T.R. Reid: The Healing Of America
Over and over in The Healing Of America: A Global Quest For Better, Cheaper, And Fairer Health Care, journalist T.R. Reid repeats the same rhetorical question: “Does a wealthy country have an ethical obligation to provide access to health care for everybody?” For Reid, the answer is obviously yes. His other refrain: If America has the greatest health insurance in the world, why does no other first-world country model its system on ours? Answering those questions, Reid has written an unabashed, invaluable pro-health-care-reform book. Its timing is suspiciously apt, but it’s no quick cash-in volume. Well-researched and concisely argued, it makes an excellent case for health-care reform as primarily a moral rather than an economic imperative, but Reid has the numbers too, and they’re equally compelling.

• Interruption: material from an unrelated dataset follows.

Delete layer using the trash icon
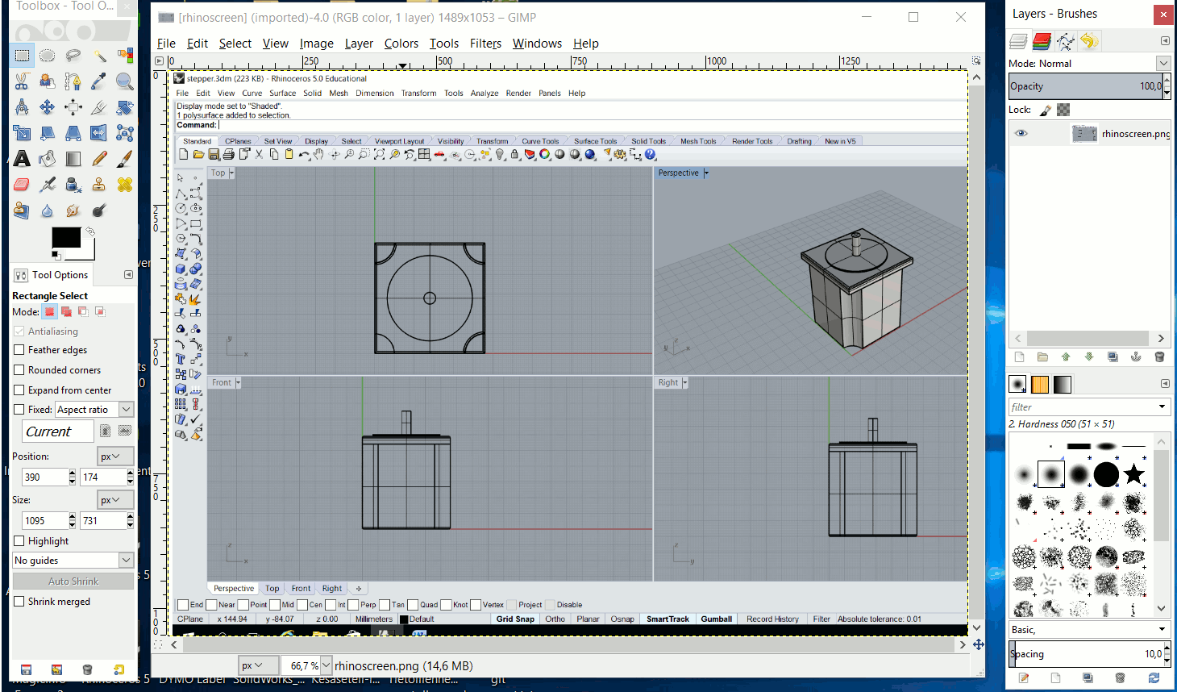The height and width of the screenshot is (692, 1177). pyautogui.click(x=1159, y=357)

Reid begins with the standard notion that any kind of public health care is a slippery slope to the communist takeover of America. He neatly fillets it in two parts—pointing out how many countries with supposedly “socialized” medicine have private insurers and/or doctors, and that the widely praised Department Of Veterans Affairs is pure socialized medicine in action. Having neatly dispatched the buzzword that shuts down any rational discussion, Reid gets busy, visiting other countries to see their weaknesses and strengths in action. The U.S. spends more of its gross domestic product on health care than any other country (some 15%), and gets less in return. Why do other nations spend less and get more? The basic answer is the same in France, the UK, Japan, Germany, and Canada: If insurance companies aren’t allowed to pick and choose their clients solely for profitability, a whole layer of administrative bureaucracy (and costs) is eliminated. If everyone has to have insurance, enough people are pooled together to contribute revenue—whether through taxes, premiums, or co-pays—to cover the plan’s expenses.
Reid’s survey of health care around the world is scrupulous in annotating flaws—e.g. Canada’s long waits for specialists for non-emergency care—and makes it implicitly clear that any health-care reform will almost inevitably cut down on the amount of money American doctors make. (It’ll cut down significantly on their malpractice insurance as well, but never mind.) Which is why Reid ultimately frames his argument in moral terms: Yes, reform could cut our health-care spending, but what’s the moral cost of not doing so? Regardless, this is an invaluable primer, talking points for anti-dittoheads.